Driving up to the mountains on holidays I was on the freeway and I got cut off by a driver who was speeding in the right hand lane. Contrary to expectation, when he glided past, I could see that he was a well-dressed man in his fifties with a neatly clipped grey beard and office shirt and tie on. So much for the stereotype of bad drivers being young, lower class and female.
It made me think of driving as a metaphor for life, There are those of us who follow the rules, give way, smile and wave as we cruise though life and then there are... the vexations to the spirit. I could describe them in more colourful terms but out of respect for the more sensative amongst you, I'll keep this blog PGR.
Nobody is perfect, least of all me, but when I break a road rule, it is more likely to be through inattention or by mistake than on purpose. Why? Rules are the agreement we make with society that makes it possible for us all to compete on a level playing field. It makes it possible for the meek and the mad to share the road (or their local community) without fear for their lives or their self-esteem.

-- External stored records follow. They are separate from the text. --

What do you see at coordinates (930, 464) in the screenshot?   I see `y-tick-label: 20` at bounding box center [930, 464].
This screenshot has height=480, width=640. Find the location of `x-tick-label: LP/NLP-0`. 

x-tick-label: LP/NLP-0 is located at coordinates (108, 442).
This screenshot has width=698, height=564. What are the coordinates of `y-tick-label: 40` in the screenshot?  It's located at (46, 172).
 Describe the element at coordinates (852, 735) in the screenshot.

I say self-esteem because you have to respect your fellow road users. It's not a competition. I passed the vexation about fifteen minutes later because he was caught in a left hand lane which was going slower. It didn't make me feel any superior to him, although it did reinforce my belief that speeding had very little effect on overall time saved in a journey.
Yet I can imagine his grinding teeth at being 'boxed-in'. His journey was of much more importance than mine and for him to be inconvenienced in such a way... Well, maybe I'm projecting a little here but you can see my point.
You can be a member of society and accomplish your goals without treading on others. We are not a wolf pack where the alpha male is the strongest and fiercest and makes his way to the head of the pack over the bodies of his enemies. The best CEO's are those who can lead their manpower resources with respect and efficiency.
You can get further, faster by making the right decisions than by recklessly "putting your foot down".